I know almost all my direct ancestors up to Ahnentafel number 748. Then there's a sprinkling from 999 to 1,392. Finally, I have a gigantic gap with two stragglers at 2,136 and 2,691. It's exciting to see my progress this way.

5. Number of children per marriage. I made a pie chart for the number of children in every marriage in my family tree. More than a third of my marriages have only one child. I'll bet I'm missing a ton of kids. That sounds like something to work on. About a quarter of the marriages in my tree have between 4 and 14 kids!

What do you think is the average number of children per family in your family tree?
What do you think is the average number of children per family in your family tree?

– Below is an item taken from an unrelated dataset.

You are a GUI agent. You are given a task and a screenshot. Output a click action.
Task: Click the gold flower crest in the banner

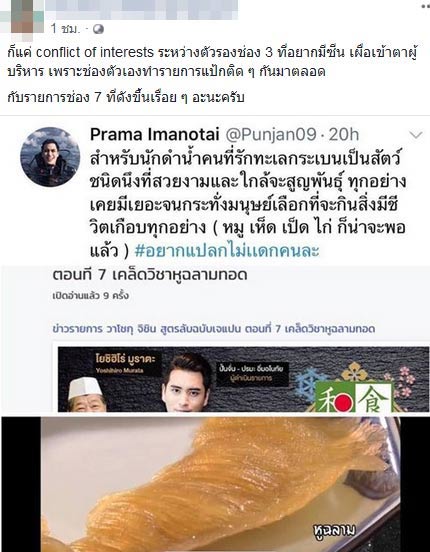pos(355,371)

6. Drill-through by type of data. I'm familiar with this type of chart, but I never thought of using it for genealogy. I started with every individual in my family tree. Then I broke them down by last name. Then I broke each last name down by first name. I followed that with birth location, birth date, marriage date, and death date.

It may not be the most useful tool, but it is cool. I can choose any last name in my tree, then a first name and a birth place. I can click each one to see which facts I have in my tree.

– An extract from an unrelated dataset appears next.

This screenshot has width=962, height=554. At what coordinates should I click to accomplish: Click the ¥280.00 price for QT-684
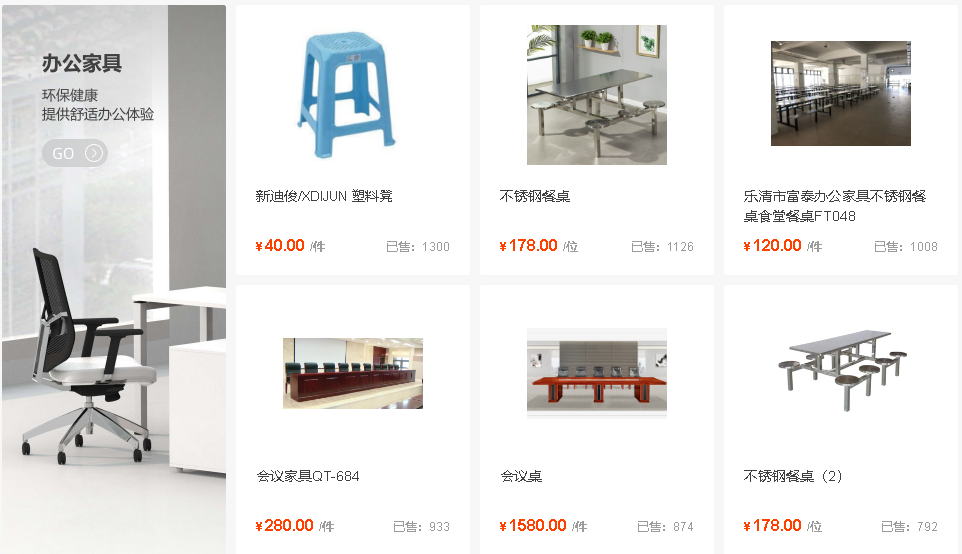[285, 526]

This drill-through chart lets you follow anyone in your family tree through a series of events.
This drill-through chart lets you follow anyone in your family tree through a series of events.

For instance, I can click my name of Iamarino, and then the most common first name of Antonio. Now I see all the locations where an Antonio Iamarino was born. Next I'll click the town name (Colle Sannita) where I have 7 Antonio Iamarinos. Next comes the birth dates of the 7 men. I clicked each one until I found an Antonio for whom I have all the basic facts: birth, marriage, and death dates.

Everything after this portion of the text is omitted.